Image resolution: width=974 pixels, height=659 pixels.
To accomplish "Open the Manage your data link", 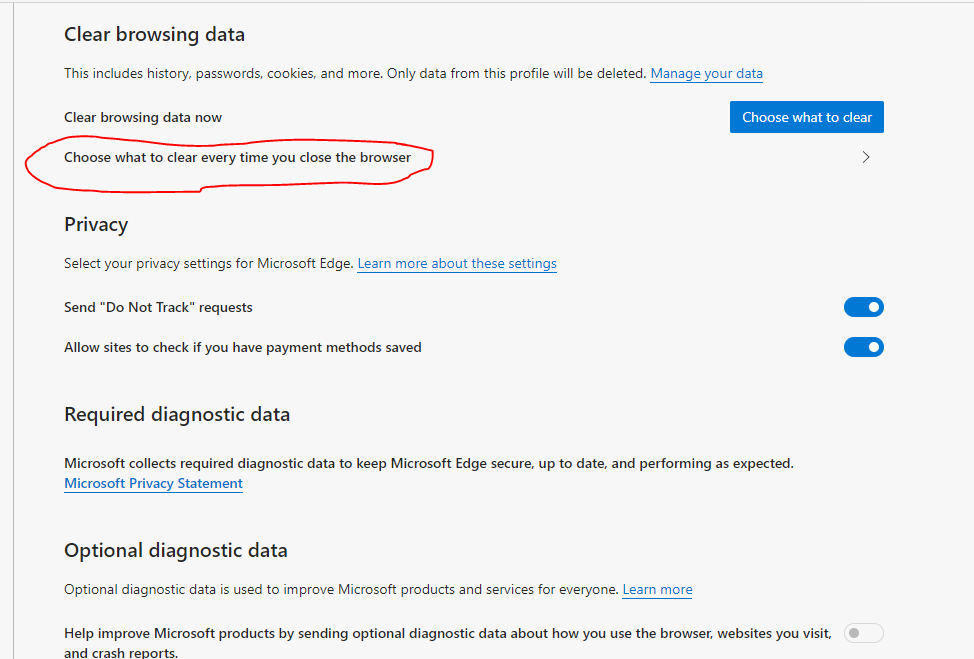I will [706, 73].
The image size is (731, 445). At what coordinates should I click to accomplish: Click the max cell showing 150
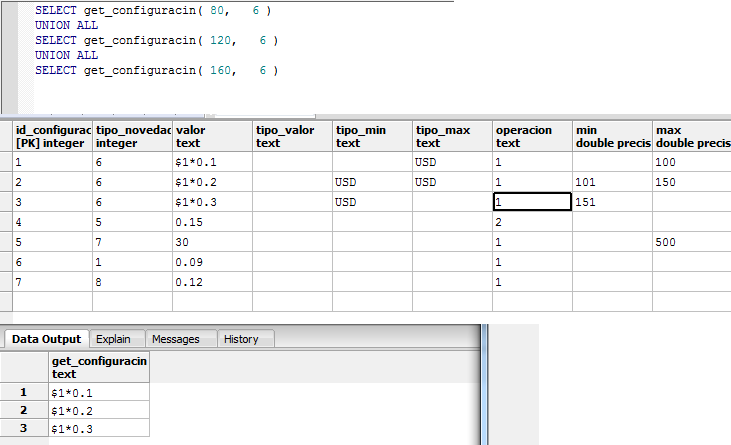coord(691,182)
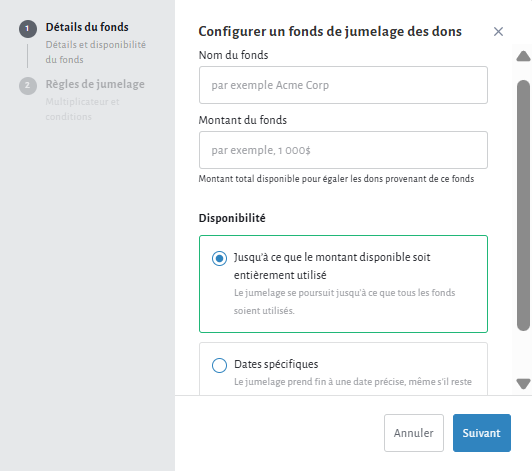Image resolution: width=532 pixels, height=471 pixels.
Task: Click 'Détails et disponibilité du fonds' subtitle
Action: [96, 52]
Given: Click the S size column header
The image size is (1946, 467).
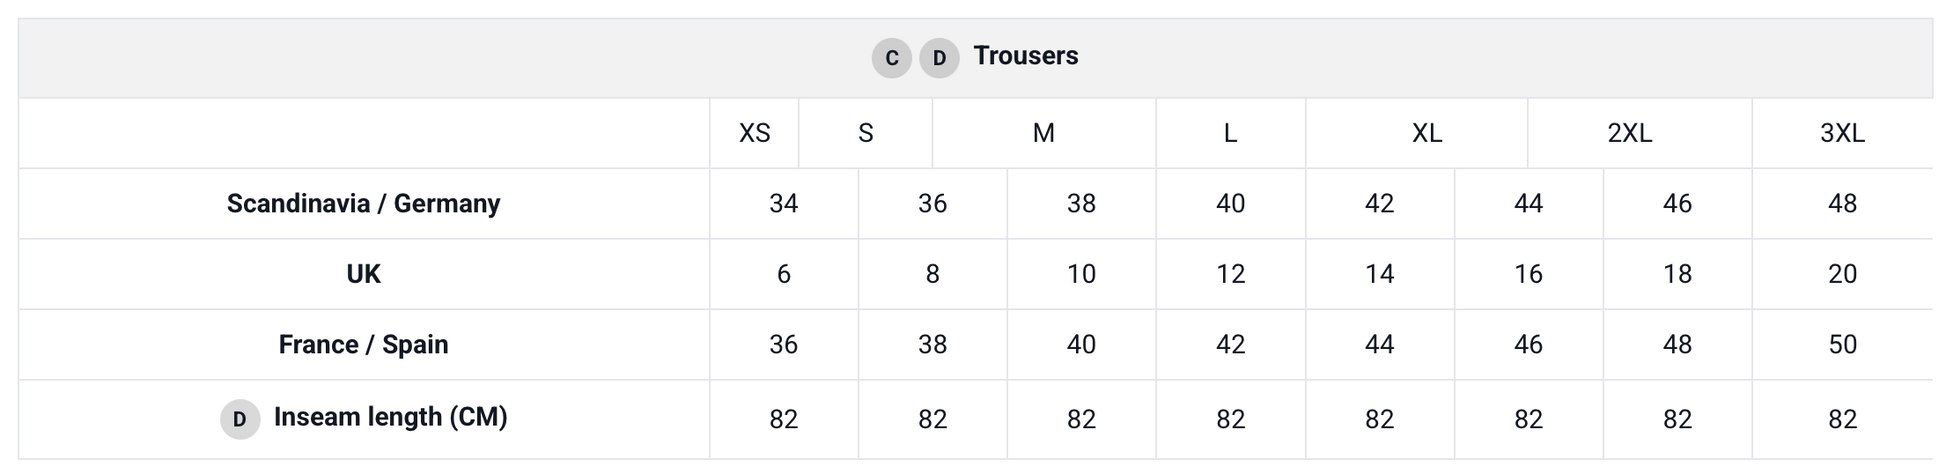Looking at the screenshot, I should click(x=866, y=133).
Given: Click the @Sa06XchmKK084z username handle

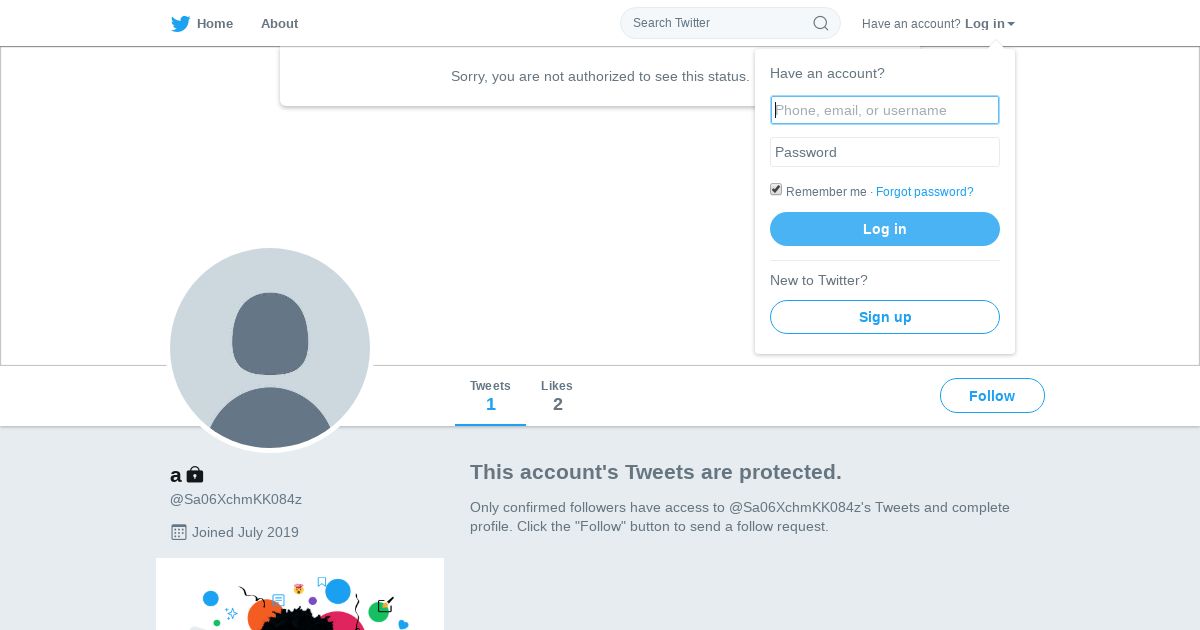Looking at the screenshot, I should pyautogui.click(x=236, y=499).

================================

■ WHAT YOU HAVE TO DO
The answer must be an exact transcription of the lines from the one holding "Given: Click the S size column header" to the last line of the entries above, with no pictures and nothing else.

■ SOLUTION TO THIS PROBLEM
Given: Click the S size column header
The image size is (1946, 467).
Looking at the screenshot, I should click(x=866, y=133).
Given: Click the @Sa06XchmKK084z username handle

Looking at the screenshot, I should pyautogui.click(x=236, y=499).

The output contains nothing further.